Under the Online Safety Bill, which the government claims will safeguard freedom of expression online, increase the accountability of tech giants and protect users from harm online, tech companies will have a statutory ‘duty of care’ to proactively identify, remove and limit the spread of both illegal and legal but harmful content, or they could be fined up to 10% of their turnover by online harms regulator Ofcom.
While the Digital Regulation Cooperation Forum (DRCF) was formed in July 2020 to strengthen the working relationships between regulators and establish a greater level of cooperation between Ofcom, the Information Commissioner’s Office (ICO), the Financial Conduct Authority (FCA), and the Competition and Markets Authority (CMA), Denham noted that giving them “equivalent powers”, such as the ability to perform compulsory audits, would prevent the practice of “forum shopping” by tech companies.
“Parliament needs to look at the coherence of regulatory regimes… Equivalence in the kind of powers that we need to be able to tackle these large companies is important. I have mentioned audit powers, and again I think that is important for Ofcom,” she said, adding equivalence in the kinds of powers regulators can exercise is especially important when dealing with the same companies across different regulatory regimes.

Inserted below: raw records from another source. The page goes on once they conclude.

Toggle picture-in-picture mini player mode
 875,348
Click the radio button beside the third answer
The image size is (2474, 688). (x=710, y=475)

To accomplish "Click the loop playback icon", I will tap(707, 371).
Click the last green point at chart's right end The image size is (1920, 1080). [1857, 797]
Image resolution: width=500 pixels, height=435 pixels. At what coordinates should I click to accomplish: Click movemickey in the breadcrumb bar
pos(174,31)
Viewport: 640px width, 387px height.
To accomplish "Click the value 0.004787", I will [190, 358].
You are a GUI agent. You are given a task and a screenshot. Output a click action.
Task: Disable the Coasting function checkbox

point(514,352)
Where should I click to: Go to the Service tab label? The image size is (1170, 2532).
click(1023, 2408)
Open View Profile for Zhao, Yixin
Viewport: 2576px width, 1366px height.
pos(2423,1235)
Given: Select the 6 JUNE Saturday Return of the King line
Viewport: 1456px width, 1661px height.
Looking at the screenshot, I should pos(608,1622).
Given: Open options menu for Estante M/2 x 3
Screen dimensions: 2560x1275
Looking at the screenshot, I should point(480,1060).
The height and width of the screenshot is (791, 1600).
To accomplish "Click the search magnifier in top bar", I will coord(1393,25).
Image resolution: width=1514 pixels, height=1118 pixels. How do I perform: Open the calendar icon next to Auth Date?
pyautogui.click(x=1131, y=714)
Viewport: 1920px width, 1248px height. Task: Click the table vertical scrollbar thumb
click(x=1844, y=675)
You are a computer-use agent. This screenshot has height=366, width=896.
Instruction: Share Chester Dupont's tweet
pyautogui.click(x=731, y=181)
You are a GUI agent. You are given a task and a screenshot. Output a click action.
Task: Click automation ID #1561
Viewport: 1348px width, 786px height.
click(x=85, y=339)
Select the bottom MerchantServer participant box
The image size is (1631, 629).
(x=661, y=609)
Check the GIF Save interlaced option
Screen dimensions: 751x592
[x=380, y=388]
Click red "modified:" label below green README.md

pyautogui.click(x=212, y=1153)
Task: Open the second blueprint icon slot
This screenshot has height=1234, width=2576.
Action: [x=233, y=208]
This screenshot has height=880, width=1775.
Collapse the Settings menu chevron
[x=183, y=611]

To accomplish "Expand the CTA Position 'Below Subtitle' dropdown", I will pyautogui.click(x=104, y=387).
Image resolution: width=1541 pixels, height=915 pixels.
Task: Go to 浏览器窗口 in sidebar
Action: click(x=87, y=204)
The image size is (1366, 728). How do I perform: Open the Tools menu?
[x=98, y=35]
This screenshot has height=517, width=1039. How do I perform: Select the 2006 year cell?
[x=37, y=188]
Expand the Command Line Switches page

On the information-gathering powers contained in the Online Safety Bill specifically, which allows Ofcom to compel companies to provide information so they can be assessed for compliance, Denahm said she would like them “to be bolstered by [compulsory] audit powers” so Ofcom as a regulator can properly “look under the bonnet”.
In response to questions about whether she thinks it is an omission in the Online Safety Bill to not include pathways for individual complaints about content, Denham warned against giving any one body too much to do and advocated for a better division of labour between regulators, using the ICO’s own wide-ranging remit as an example.
“The ICO is both an ombudsman, in that we take individual complaints, and a regulator, when we go in and look at whether companies are complying with the Act. We are also an enforcer. We are a little bit of everything. We use the intelligence that we gather through complaints to drive our more systematic investigations and our big actions,” she said. “I think it puts a lot on the shoulders of one organisation to take individual complaints as well as being in charge of oversight and regulating the space of content.
“If individual complaints could come to a different organisation, that might be a way to go, and then Ofcom could learn from the experience of those individuals, but imagine the millions of complaints for take-down requests that might go to an organisation such as Ofcom.”
Denham further added that while regulatory collaboration and cooperation efforts are already underway, it is important to have “bright lines” drawn between their different determinations so that both the public and private companies have clarity about who is making which decisions.
“Obviously, personal data is used in the delivery of content, and personal data is used if you have algorithms that determine the delivery of content. The content regulator and the data protection regulator will be looking at that very carefully,” she said.
“In the work that we have done with delivery of content to children through our age appropriate design code and the work we have done on electoral interference, we looked at analytics and algorithms to deliver content to people that sent them down into profiles and filters, and took them away from the public sphere. There, I think you have an intersection. We do not regulate content, but we regulate the use of data in systems that deliver content.”